[Start of INPUT ROWS]

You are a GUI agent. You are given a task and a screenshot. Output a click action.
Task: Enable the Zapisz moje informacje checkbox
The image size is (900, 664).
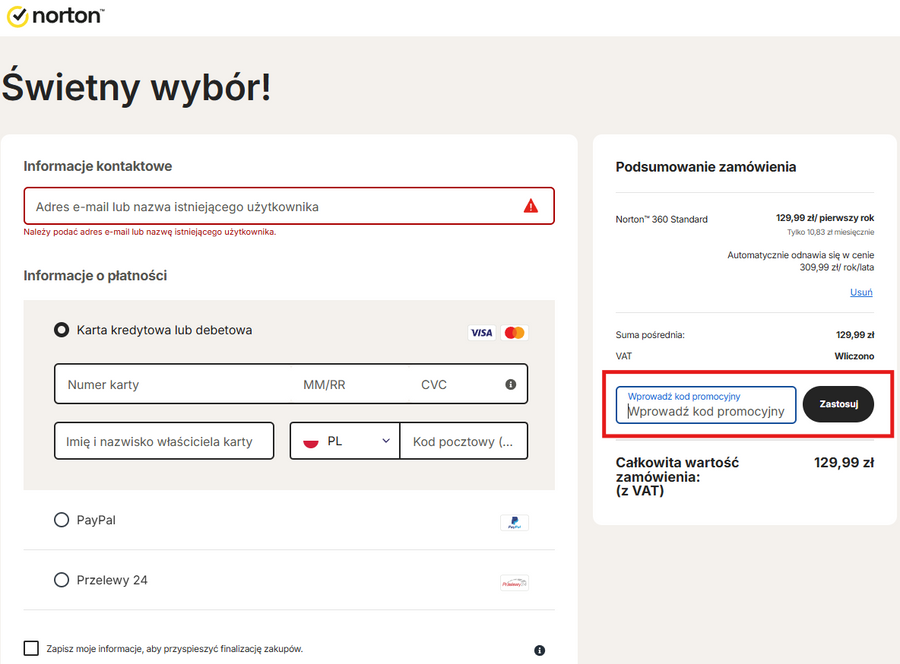[x=32, y=648]
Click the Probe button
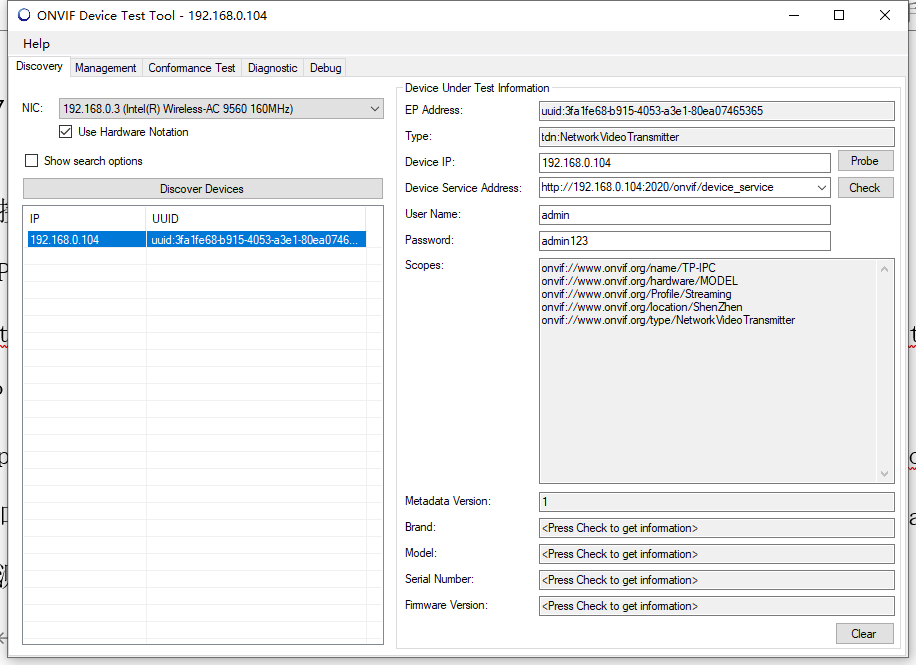The height and width of the screenshot is (665, 916). (864, 161)
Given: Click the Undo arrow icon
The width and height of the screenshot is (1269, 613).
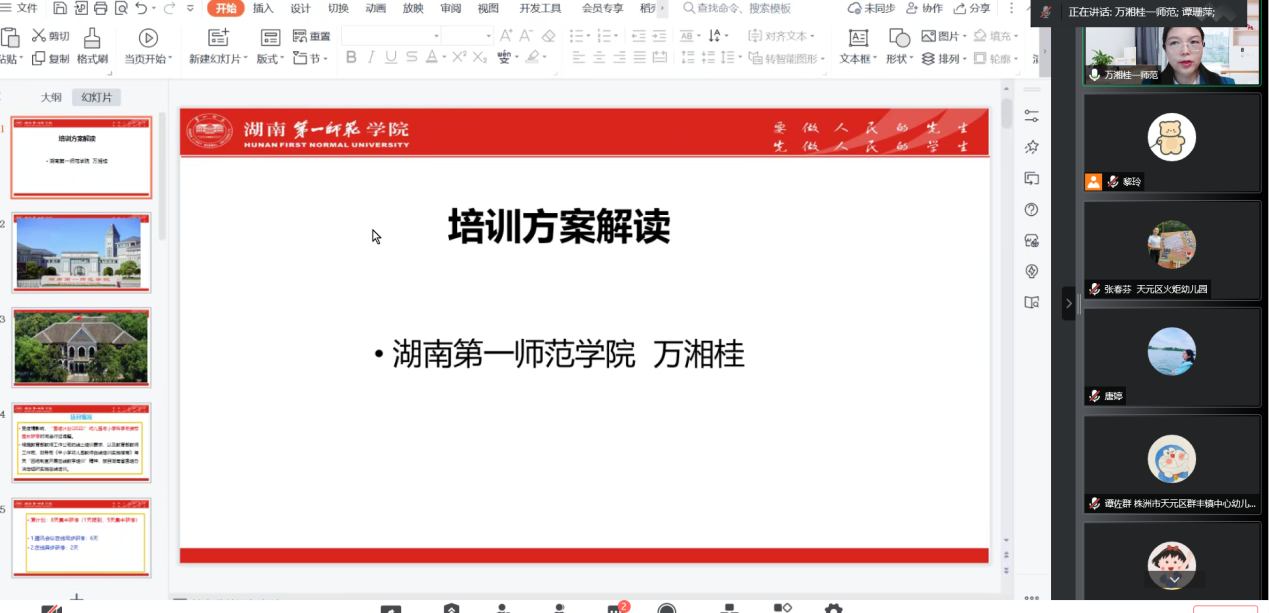Looking at the screenshot, I should 141,9.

[End of INPUT ROWS]

WHAT YOU SHOULD DO: Rewrite the lines from the one with "Click the Probe button" through the end, substituting "Tap" for "Click" and leaving everything else unchanged. Omit the pictures from your answer.

RESPONSE TO THIS EXERCISE:
Tap the Probe button
The height and width of the screenshot is (665, 916). (864, 161)
Given: Tap the Undo arrow icon
The width and height of the screenshot is (1269, 613).
Looking at the screenshot, I should 141,9.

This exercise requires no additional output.